▶ **Your task**
Go through the listing below and count the lines with "will" in them. Only the count is needed.

·····

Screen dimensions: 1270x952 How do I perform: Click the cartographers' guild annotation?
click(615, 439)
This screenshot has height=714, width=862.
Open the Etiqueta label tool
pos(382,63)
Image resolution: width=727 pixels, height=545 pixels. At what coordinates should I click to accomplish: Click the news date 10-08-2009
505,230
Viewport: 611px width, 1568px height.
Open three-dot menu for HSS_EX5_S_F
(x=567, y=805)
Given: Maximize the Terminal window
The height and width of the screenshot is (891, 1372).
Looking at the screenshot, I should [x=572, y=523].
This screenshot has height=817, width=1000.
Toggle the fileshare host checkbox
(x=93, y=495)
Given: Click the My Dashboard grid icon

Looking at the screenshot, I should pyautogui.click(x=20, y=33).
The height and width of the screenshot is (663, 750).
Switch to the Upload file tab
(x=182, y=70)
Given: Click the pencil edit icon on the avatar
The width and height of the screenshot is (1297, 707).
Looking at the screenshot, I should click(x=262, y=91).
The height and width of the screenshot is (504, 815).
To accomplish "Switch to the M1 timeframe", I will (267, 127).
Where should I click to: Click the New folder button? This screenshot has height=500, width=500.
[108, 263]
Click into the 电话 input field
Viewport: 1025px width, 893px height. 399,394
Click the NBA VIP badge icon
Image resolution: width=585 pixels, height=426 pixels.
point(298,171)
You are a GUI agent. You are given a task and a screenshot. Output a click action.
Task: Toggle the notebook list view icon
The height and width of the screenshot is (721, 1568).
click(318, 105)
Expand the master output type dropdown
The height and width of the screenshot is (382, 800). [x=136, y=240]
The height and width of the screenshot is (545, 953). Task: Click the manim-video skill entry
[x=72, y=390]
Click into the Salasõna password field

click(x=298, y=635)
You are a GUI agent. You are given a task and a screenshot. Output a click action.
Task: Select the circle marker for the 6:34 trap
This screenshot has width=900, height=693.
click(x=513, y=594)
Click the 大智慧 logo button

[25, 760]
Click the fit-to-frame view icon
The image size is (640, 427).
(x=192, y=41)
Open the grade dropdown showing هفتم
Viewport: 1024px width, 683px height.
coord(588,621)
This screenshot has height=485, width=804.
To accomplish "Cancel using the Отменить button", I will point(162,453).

·····

▶ **Solution**
2